▶ [YOUR TASK]: For the listing below, return the line containing "Task: Open the 行情 breadcrumb link", the line containing "1210x980 pixels.", and all lines in between, exactly as written and nothing else.

▶ [INPUT FOR THIS TASK]:

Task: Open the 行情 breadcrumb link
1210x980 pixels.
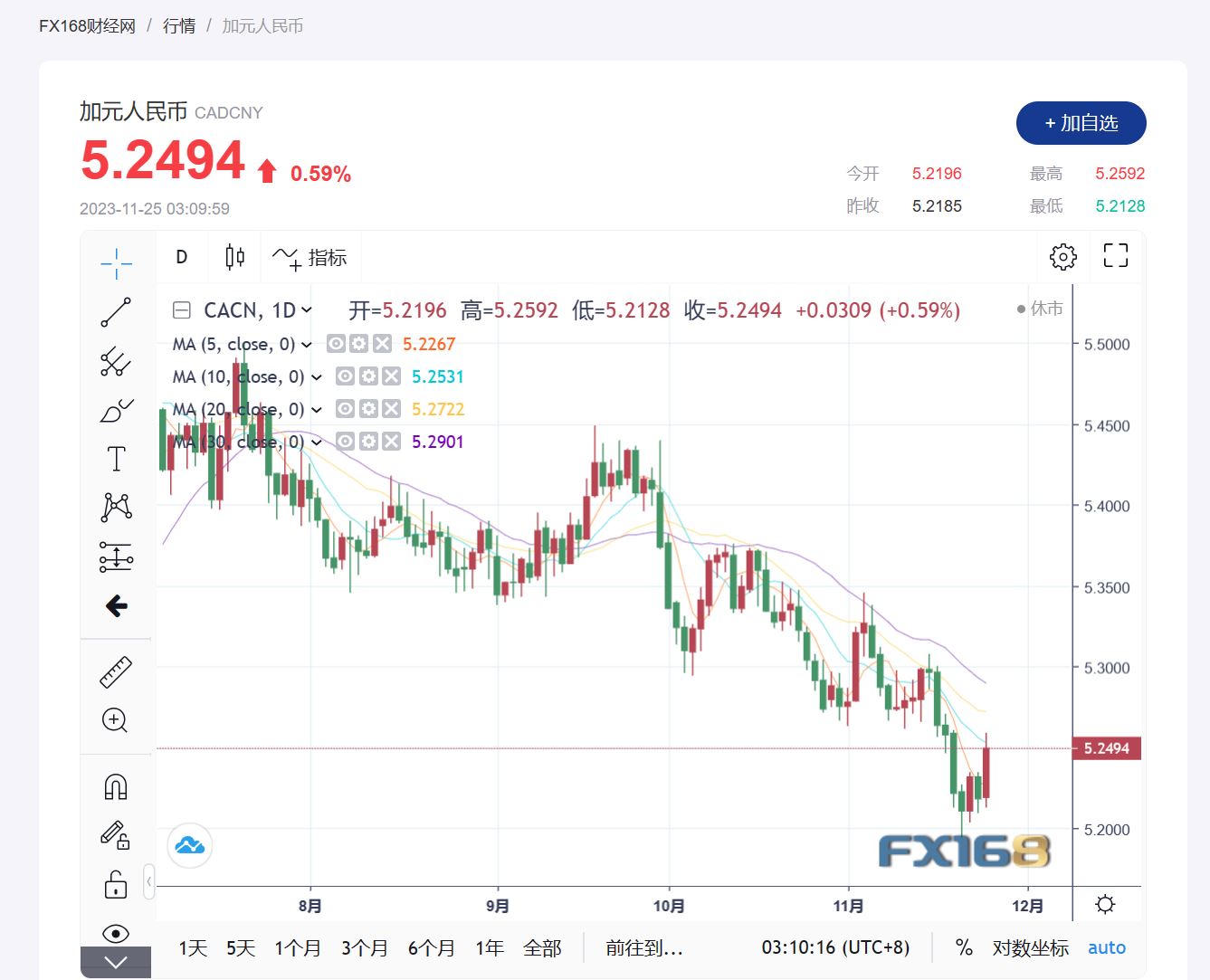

--

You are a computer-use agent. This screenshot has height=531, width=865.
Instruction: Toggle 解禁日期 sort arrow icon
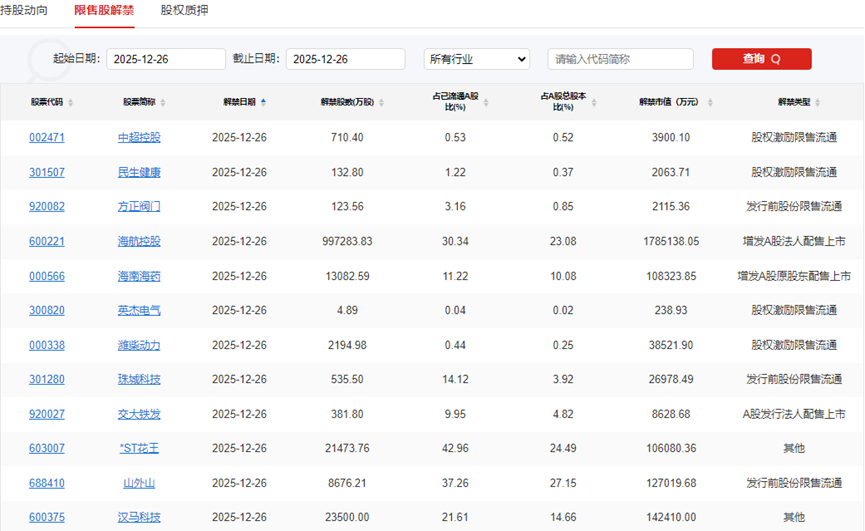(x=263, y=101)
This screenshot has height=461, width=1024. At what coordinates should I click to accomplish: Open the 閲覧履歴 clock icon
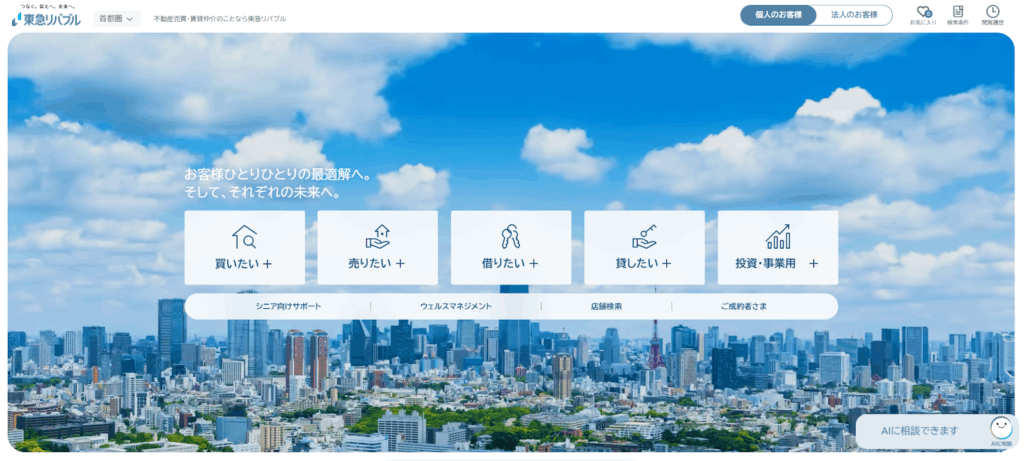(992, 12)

▶ [OUTPUT OF THE TASK]:
Task: Open the 行情 breadcrumb link
1210x980 pixels.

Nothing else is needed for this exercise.